:: Exercise inputs ::

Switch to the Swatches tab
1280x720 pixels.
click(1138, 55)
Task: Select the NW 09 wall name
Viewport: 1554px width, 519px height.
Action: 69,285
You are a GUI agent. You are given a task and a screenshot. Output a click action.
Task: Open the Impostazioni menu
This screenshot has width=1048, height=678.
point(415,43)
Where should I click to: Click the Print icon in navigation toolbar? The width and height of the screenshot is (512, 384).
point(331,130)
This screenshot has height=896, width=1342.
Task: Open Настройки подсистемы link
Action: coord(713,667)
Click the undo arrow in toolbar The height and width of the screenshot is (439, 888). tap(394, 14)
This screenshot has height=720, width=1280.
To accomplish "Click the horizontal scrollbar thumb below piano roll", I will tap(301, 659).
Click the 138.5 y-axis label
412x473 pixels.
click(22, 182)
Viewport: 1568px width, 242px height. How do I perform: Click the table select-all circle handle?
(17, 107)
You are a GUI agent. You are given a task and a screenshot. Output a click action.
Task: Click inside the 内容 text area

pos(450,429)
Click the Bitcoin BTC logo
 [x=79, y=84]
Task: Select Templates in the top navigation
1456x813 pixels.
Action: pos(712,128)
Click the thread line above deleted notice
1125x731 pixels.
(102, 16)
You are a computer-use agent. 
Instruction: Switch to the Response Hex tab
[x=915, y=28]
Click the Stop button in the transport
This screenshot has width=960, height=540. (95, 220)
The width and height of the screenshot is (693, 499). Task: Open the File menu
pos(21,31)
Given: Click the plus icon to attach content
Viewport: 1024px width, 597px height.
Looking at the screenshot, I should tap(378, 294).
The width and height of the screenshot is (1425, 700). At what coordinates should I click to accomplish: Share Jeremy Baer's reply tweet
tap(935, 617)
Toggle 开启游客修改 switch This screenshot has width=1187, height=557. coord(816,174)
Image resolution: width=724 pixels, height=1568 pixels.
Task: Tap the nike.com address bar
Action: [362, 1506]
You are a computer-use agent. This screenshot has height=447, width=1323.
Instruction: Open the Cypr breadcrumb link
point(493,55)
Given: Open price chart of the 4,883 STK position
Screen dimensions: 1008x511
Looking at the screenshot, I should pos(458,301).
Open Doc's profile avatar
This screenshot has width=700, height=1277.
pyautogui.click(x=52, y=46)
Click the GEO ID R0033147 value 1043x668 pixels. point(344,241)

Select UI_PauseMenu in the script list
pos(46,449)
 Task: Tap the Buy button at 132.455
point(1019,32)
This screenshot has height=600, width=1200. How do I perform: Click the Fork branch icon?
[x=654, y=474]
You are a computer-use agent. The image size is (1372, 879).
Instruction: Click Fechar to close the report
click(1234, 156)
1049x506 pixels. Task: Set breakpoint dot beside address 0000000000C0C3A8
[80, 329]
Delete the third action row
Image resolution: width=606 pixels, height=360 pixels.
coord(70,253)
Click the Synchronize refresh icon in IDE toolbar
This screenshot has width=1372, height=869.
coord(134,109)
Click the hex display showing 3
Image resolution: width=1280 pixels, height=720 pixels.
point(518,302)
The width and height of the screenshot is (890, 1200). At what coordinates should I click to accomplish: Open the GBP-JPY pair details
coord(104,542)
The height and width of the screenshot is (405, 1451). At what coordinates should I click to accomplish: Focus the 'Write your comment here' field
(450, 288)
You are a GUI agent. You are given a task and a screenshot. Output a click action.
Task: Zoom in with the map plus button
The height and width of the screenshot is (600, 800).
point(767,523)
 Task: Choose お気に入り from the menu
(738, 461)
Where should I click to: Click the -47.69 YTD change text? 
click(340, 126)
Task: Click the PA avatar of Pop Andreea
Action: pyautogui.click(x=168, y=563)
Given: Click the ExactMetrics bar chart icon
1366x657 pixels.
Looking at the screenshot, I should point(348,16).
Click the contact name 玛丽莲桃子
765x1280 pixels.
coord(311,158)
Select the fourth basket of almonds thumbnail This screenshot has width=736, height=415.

:::

Copy the lines above exactly, leaving every word as it is.

Switch to the Swatches tab
1280x720 pixels.
click(1138, 55)
Task: Select the NW 09 wall name
Viewport: 1554px width, 519px height.
Action: 69,285
You are a GUI agent. You are given a task and a screenshot. Output a click action.
Task: Open the Impostazioni menu
This screenshot has width=1048, height=678.
point(415,43)
Where should I click to: Click the Print icon in navigation toolbar? The width and height of the screenshot is (512, 384).
point(331,130)
This screenshot has height=896, width=1342.
Task: Open Настройки подсистемы link
Action: coord(713,667)
Click the undo arrow in toolbar The height and width of the screenshot is (439, 888). tap(394, 14)
This screenshot has height=720, width=1280.
To accomplish "Click the horizontal scrollbar thumb below piano roll", I will tap(301, 659).
Click the 138.5 y-axis label
412x473 pixels.
click(22, 182)
Viewport: 1568px width, 242px height. How do I perform: Click the table select-all circle handle?
(17, 107)
You are a GUI agent. You are given a task and a screenshot. Output a click action.
Task: Click inside the 内容 text area

pos(450,429)
Click the Bitcoin BTC logo
 [x=79, y=84]
Task: Select Templates in the top navigation
1456x813 pixels.
Action: pos(712,128)
Click the thread line above deleted notice
1125x731 pixels.
(102, 16)
You are a computer-use agent. 
Instruction: Switch to the Response Hex tab
[x=915, y=28]
Click the Stop button in the transport
This screenshot has width=960, height=540. (95, 220)
The width and height of the screenshot is (693, 499). Task: Open the File menu
pos(21,31)
Given: Click the plus icon to attach content
Viewport: 1024px width, 597px height.
Looking at the screenshot, I should tap(378, 294).
The width and height of the screenshot is (1425, 700). At what coordinates should I click to accomplish: Share Jeremy Baer's reply tweet
tap(935, 617)
Toggle 开启游客修改 switch This screenshot has width=1187, height=557. coord(816,174)
Image resolution: width=724 pixels, height=1568 pixels.
Task: Tap the nike.com address bar
Action: [362, 1506]
You are a computer-use agent. This screenshot has height=447, width=1323.
Instruction: Open the Cypr breadcrumb link
point(493,55)
Given: Open price chart of the 4,883 STK position
Screen dimensions: 1008x511
Looking at the screenshot, I should pos(458,301).
Open Doc's profile avatar
This screenshot has width=700, height=1277.
pyautogui.click(x=52, y=46)
Click the GEO ID R0033147 value 1043x668 pixels. point(344,241)

Select UI_PauseMenu in the script list
pos(46,449)
 Task: Tap the Buy button at 132.455
point(1019,32)
This screenshot has height=600, width=1200. How do I perform: Click the Fork branch icon?
[x=654, y=474]
You are a computer-use agent. The image size is (1372, 879).
Instruction: Click Fechar to close the report
click(1234, 156)
1049x506 pixels. Task: Set breakpoint dot beside address 0000000000C0C3A8
[80, 329]
Delete the third action row
Image resolution: width=606 pixels, height=360 pixels.
coord(70,253)
Click the Synchronize refresh icon in IDE toolbar
This screenshot has width=1372, height=869.
coord(134,109)
Click the hex display showing 3
Image resolution: width=1280 pixels, height=720 pixels.
point(518,302)
The width and height of the screenshot is (890, 1200). At what coordinates should I click to accomplish: Open the GBP-JPY pair details
coord(104,542)
The height and width of the screenshot is (405, 1451). At what coordinates should I click to accomplish: Focus the 'Write your comment here' field
(450, 288)
You are a GUI agent. You are given a task and a screenshot. Output a click action.
Task: Zoom in with the map plus button
The height and width of the screenshot is (600, 800).
point(767,523)
 Task: Choose お気に入り from the menu
(738, 461)
Where should I click to: Click the -47.69 YTD change text? 
click(340, 126)
Task: Click the PA avatar of Pop Andreea
Action: pyautogui.click(x=168, y=563)
Given: Click the ExactMetrics bar chart icon
1366x657 pixels.
Looking at the screenshot, I should point(348,16).
Click the contact name 玛丽莲桃子
765x1280 pixels.
coord(311,158)
Select the fourth basket of almonds thumbnail This screenshot has width=736, height=415.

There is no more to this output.